[Word and element location records]
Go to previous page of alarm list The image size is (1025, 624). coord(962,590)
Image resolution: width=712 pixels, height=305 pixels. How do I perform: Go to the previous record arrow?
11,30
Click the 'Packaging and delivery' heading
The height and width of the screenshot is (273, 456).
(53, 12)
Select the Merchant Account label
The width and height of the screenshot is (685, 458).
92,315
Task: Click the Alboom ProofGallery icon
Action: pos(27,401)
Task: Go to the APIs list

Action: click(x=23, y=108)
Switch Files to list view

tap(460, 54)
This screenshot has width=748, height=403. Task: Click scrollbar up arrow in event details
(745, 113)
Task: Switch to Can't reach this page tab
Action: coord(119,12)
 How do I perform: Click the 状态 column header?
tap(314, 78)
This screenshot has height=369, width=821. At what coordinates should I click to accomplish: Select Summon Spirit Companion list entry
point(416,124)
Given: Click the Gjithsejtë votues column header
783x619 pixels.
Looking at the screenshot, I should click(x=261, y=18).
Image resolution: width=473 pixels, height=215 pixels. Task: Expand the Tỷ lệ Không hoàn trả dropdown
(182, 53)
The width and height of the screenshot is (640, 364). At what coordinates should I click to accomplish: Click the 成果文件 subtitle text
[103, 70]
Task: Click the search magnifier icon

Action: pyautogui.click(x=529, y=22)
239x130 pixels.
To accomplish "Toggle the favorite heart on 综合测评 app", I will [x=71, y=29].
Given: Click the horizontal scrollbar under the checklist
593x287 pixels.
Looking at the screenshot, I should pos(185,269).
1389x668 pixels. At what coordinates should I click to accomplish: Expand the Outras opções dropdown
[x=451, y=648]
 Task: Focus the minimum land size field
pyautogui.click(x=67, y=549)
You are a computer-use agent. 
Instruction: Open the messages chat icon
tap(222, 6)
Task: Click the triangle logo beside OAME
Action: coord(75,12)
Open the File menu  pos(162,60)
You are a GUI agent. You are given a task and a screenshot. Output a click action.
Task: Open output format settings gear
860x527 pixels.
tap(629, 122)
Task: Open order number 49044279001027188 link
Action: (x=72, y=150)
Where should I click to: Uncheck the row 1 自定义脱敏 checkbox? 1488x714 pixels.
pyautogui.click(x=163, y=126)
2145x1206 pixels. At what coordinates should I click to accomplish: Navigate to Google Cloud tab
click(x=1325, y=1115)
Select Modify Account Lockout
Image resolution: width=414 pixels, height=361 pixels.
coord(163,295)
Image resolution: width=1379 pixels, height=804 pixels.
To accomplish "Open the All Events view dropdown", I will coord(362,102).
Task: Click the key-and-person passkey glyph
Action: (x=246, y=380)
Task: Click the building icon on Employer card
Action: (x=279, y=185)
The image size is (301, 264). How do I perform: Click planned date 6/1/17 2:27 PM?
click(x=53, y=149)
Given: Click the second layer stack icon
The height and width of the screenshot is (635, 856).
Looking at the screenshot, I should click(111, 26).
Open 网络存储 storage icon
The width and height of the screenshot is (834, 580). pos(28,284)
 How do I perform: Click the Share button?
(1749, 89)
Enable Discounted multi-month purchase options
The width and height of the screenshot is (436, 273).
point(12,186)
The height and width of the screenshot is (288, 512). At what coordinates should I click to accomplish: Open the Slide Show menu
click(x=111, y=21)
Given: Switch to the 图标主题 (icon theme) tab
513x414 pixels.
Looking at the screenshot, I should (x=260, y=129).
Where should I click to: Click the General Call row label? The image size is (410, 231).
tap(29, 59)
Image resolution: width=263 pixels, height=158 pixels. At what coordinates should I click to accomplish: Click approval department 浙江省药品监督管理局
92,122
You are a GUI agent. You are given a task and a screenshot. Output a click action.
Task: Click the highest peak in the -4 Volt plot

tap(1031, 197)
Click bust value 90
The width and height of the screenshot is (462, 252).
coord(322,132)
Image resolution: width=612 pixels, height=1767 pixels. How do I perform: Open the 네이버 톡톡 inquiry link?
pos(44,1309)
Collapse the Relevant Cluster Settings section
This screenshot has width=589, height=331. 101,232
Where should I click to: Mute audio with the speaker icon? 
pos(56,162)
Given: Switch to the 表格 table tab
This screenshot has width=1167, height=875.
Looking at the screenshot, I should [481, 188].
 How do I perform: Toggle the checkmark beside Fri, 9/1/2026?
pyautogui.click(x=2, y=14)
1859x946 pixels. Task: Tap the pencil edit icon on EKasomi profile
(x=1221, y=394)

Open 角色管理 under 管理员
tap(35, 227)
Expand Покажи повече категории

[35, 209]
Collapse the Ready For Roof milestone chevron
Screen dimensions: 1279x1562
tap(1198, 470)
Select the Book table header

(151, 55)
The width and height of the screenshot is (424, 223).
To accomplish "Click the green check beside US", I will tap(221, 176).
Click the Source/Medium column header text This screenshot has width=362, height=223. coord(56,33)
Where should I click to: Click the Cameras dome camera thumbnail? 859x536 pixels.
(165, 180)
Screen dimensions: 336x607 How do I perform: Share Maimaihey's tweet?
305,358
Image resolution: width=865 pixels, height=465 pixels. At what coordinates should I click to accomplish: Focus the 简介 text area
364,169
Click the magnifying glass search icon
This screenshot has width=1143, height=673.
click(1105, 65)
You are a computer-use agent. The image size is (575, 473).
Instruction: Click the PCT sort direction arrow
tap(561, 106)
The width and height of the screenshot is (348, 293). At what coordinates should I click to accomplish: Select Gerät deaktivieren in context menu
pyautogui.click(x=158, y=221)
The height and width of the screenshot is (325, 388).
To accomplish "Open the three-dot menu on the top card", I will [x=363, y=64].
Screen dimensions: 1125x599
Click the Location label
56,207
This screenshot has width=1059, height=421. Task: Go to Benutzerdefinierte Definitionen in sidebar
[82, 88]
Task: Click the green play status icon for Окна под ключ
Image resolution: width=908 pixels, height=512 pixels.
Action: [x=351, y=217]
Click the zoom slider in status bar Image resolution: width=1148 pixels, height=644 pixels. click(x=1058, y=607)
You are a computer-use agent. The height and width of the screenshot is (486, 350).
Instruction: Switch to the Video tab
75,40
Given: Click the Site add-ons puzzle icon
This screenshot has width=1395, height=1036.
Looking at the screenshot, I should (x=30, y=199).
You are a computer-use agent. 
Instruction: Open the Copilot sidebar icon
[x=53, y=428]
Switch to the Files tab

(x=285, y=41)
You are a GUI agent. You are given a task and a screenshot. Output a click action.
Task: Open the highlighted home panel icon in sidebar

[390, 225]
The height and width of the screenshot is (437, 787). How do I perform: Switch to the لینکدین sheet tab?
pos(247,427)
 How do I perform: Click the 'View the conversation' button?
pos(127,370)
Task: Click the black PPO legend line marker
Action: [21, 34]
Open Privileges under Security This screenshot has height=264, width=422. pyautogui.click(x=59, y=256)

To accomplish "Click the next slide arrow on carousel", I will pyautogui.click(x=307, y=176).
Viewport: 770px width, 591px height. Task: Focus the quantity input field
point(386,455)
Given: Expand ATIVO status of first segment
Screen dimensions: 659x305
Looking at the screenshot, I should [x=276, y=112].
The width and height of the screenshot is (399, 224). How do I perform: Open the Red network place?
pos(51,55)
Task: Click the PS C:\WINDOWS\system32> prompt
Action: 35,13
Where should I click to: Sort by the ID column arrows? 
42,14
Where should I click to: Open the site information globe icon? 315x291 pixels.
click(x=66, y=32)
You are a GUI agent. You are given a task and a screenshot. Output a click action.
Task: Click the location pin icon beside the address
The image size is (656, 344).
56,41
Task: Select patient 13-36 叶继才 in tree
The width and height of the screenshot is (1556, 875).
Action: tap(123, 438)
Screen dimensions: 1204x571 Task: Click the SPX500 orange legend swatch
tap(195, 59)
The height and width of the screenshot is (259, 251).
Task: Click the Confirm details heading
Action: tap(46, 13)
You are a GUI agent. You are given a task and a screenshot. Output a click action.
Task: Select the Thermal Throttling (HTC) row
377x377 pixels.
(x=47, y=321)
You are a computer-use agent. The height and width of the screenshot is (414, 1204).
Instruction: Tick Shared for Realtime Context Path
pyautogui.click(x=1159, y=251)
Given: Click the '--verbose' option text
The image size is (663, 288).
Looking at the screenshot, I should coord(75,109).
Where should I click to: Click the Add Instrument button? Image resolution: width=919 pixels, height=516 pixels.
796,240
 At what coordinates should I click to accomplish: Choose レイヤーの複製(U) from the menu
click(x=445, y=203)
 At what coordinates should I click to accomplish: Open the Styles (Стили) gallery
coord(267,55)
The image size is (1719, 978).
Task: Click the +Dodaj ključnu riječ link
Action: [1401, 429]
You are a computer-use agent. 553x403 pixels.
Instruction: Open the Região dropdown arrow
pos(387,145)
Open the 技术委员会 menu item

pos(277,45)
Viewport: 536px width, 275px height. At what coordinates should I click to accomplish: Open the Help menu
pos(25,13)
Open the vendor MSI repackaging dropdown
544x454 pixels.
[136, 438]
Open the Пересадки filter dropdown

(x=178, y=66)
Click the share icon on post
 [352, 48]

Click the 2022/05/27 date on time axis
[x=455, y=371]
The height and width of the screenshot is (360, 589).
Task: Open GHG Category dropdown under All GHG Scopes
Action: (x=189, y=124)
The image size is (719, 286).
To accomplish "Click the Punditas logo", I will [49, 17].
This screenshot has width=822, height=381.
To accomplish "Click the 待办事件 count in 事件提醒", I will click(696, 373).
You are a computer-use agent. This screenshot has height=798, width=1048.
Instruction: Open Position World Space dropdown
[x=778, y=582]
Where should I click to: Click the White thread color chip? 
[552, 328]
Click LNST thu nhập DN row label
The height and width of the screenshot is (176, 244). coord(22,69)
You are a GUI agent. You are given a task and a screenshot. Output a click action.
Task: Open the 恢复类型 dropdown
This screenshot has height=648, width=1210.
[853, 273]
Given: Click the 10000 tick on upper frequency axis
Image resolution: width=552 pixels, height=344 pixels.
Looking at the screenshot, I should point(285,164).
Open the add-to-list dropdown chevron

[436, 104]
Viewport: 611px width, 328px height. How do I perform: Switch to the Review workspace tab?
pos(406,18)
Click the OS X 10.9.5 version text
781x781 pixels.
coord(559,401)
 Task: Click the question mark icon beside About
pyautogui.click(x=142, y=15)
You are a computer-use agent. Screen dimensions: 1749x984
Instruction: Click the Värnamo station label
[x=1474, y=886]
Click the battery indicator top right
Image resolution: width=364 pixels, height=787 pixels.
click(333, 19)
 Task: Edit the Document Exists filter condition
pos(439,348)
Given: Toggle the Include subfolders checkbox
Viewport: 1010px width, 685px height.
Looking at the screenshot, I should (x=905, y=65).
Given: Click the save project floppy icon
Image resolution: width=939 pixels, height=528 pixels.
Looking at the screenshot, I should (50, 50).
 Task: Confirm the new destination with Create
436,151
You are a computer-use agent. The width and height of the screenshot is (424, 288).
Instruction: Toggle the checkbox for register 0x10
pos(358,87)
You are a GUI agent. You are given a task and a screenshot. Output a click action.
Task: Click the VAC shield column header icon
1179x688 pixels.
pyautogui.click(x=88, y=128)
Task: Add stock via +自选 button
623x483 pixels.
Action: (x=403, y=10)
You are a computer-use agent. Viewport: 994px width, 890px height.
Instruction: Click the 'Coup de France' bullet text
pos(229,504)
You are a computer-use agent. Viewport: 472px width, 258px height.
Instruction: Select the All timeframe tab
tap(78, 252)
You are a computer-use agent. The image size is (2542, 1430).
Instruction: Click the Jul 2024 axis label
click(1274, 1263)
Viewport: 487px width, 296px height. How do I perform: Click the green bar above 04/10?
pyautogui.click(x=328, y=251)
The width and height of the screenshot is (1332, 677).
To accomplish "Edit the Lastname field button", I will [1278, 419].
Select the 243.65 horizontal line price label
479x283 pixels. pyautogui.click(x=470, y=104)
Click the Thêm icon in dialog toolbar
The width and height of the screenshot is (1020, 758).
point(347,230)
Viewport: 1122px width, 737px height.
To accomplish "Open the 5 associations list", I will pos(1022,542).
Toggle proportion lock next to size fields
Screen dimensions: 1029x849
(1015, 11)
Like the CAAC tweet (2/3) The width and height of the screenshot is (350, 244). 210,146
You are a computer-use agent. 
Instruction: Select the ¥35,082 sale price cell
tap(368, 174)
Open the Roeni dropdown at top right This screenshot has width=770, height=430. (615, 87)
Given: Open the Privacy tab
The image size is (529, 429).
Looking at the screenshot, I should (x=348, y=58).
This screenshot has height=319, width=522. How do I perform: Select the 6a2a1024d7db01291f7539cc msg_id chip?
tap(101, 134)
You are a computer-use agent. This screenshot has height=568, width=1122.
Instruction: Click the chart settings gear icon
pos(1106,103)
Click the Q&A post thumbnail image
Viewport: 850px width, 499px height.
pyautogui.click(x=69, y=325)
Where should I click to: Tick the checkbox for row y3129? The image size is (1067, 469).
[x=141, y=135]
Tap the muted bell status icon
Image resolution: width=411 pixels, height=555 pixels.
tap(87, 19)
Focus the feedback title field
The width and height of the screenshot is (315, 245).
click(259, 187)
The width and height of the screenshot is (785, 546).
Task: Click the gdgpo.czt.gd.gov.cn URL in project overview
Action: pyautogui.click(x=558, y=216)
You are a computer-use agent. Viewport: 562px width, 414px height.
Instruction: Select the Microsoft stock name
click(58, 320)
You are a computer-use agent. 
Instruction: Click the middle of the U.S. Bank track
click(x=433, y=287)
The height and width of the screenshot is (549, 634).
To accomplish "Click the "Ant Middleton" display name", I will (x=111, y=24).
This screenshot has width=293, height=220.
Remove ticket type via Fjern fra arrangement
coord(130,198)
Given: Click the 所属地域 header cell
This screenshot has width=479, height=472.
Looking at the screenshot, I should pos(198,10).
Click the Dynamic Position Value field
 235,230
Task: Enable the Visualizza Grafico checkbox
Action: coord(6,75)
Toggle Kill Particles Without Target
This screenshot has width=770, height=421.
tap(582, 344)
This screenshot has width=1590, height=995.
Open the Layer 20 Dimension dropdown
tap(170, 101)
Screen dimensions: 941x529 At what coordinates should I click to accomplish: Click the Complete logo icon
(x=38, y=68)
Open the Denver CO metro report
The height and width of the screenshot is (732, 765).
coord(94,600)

GIVEN EXERCISE:
Starting at the line that has "You are a computer-use agent. Viewport: 472px" and stopping after the line that has "point(347,230)", rewrite that stretch of the listing with "Instruction" replaced by "Directive" and nothing else altered.

ANSWER FOR THIS EXERCISE:
You are a computer-use agent. Viewport: 472px width, 258px height.
Directive: Select the All timeframe tab
tap(78, 252)
You are a computer-use agent. The image size is (2542, 1430).
Directive: Click the Jul 2024 axis label
click(1274, 1263)
Viewport: 487px width, 296px height. How do I perform: Click the green bar above 04/10?
pyautogui.click(x=328, y=251)
The width and height of the screenshot is (1332, 677).
To accomplish "Edit the Lastname field button", I will [1278, 419].
Select the 243.65 horizontal line price label
479x283 pixels. pyautogui.click(x=470, y=104)
Click the Thêm icon in dialog toolbar
The width and height of the screenshot is (1020, 758).
point(347,230)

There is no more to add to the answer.